Source data:
□ □ □ □ □

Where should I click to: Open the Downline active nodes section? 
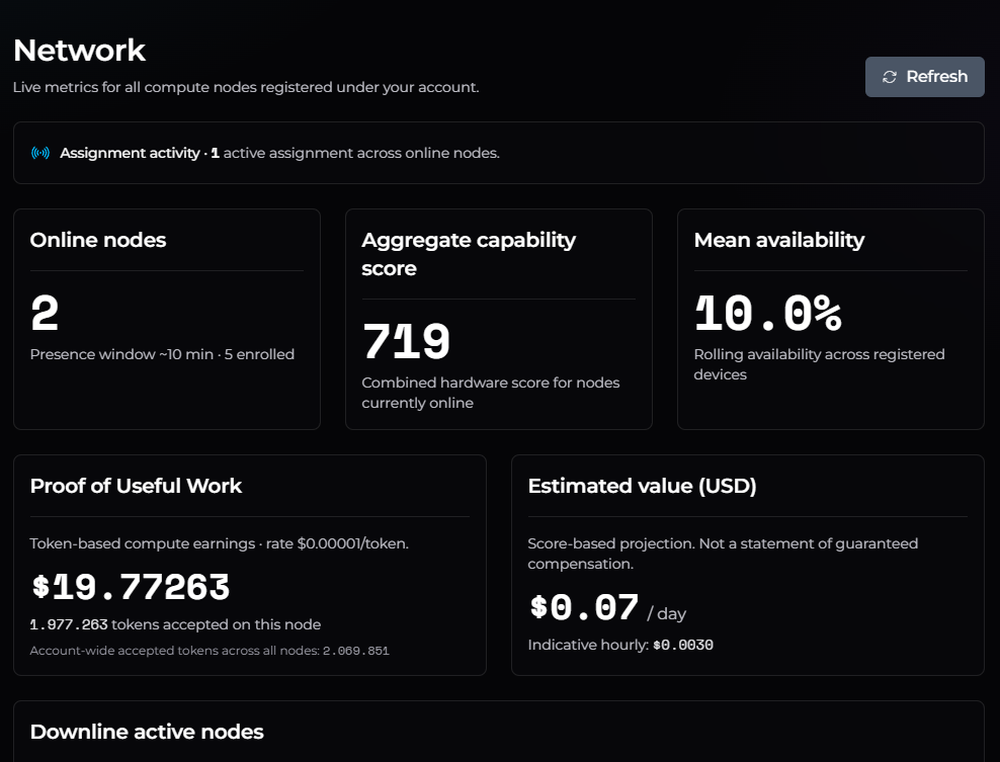coord(147,732)
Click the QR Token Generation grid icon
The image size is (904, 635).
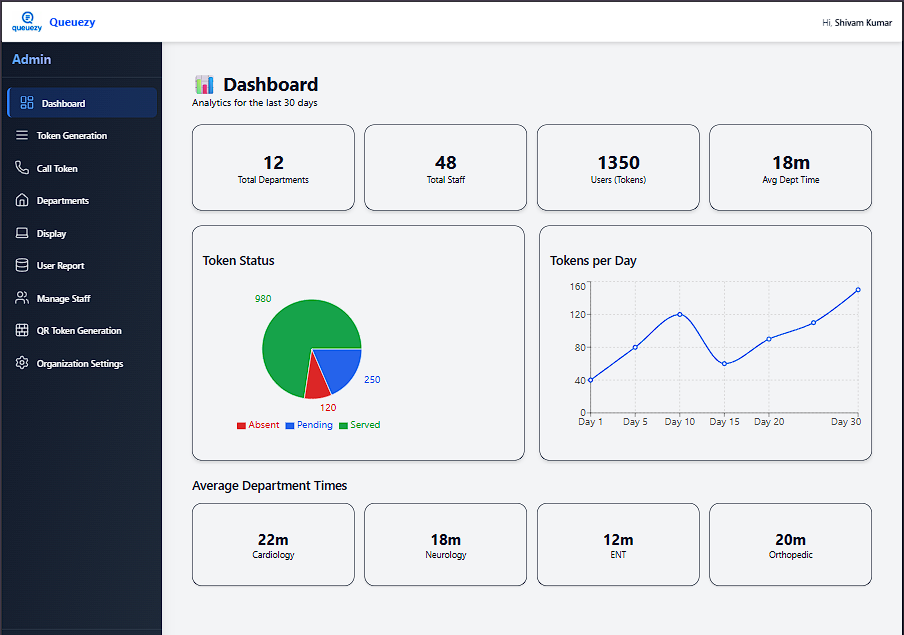pyautogui.click(x=22, y=330)
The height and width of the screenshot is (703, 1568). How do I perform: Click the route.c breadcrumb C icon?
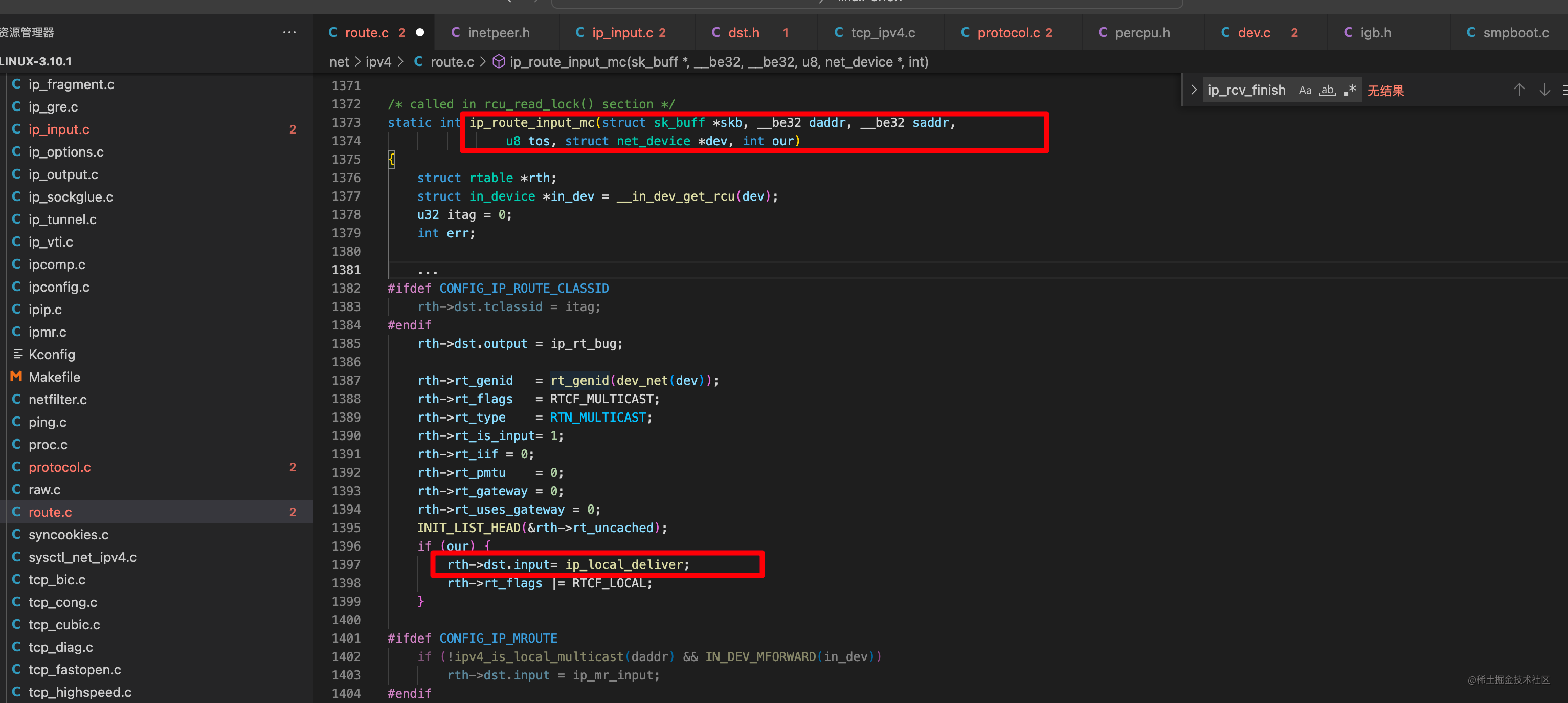coord(419,62)
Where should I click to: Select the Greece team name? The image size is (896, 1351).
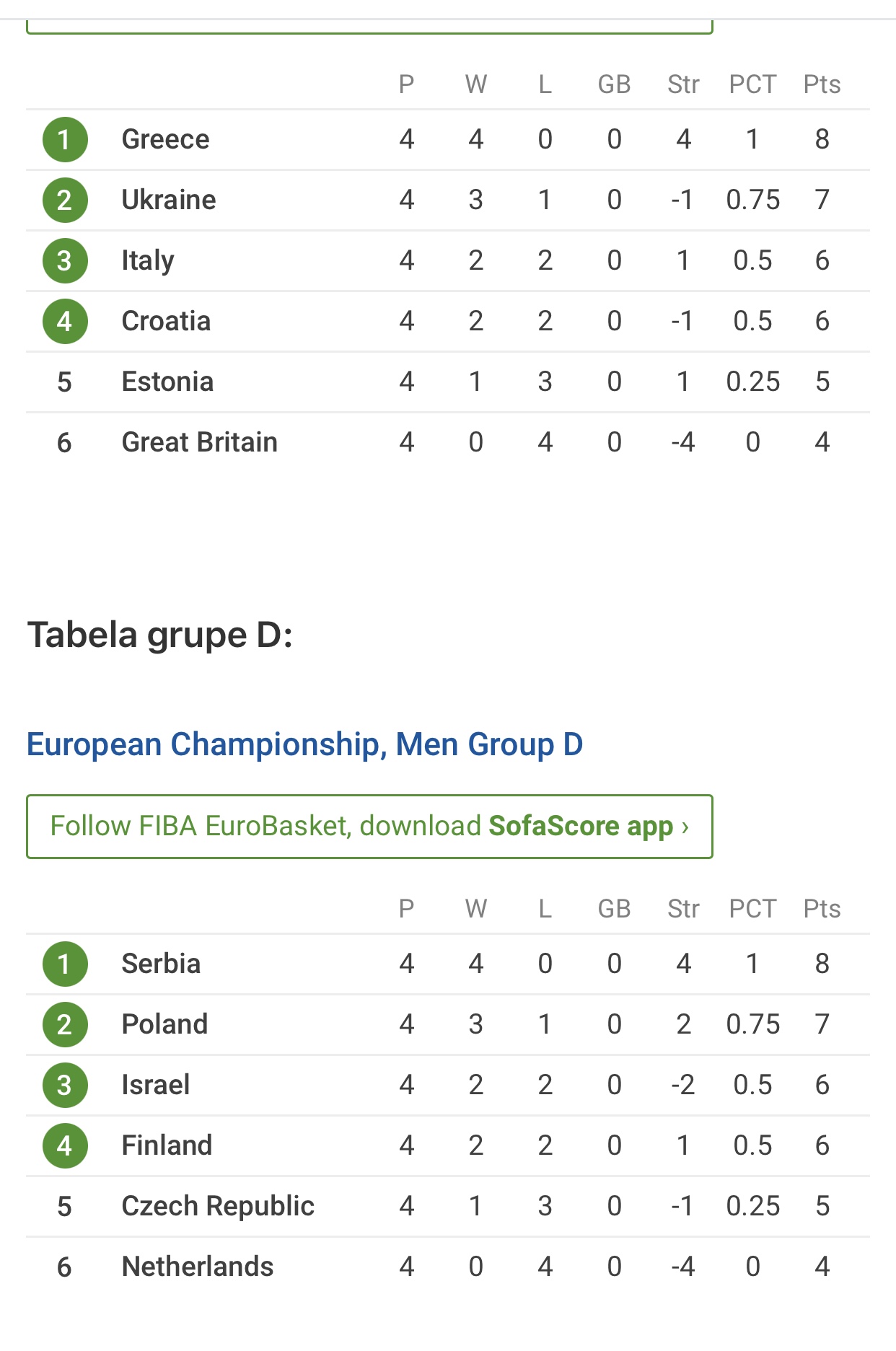point(165,139)
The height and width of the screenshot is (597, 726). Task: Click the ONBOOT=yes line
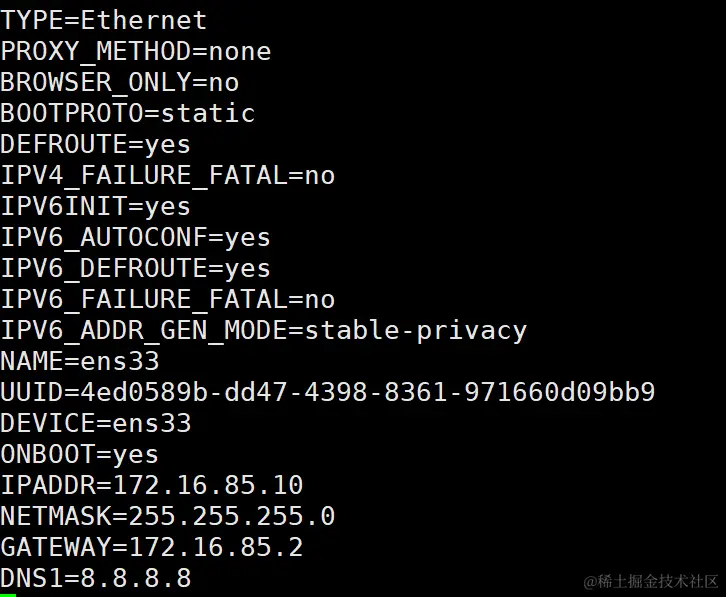[x=80, y=454]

□ □ □ □ □

Work to do: Set out every line of the listing above as a numbered list, skipping blank lines and leaving out the pictures.

Exercise output:
1. Where should I click to: Open the Downline active nodes section? 
2. coord(147,732)
3. Click the QR Token Generation grid icon
4. The image size is (904, 635).
5. pyautogui.click(x=22, y=330)
6. The height and width of the screenshot is (703, 1568). How do I perform: Click the route.c breadcrumb C icon?
7. coord(419,62)
8. Where should I click to: Select the Greece team name? The image size is (896, 1351).
9. point(165,139)
10. The height and width of the screenshot is (597, 726). Task: Click the ONBOOT=yes line
11. [x=80, y=454]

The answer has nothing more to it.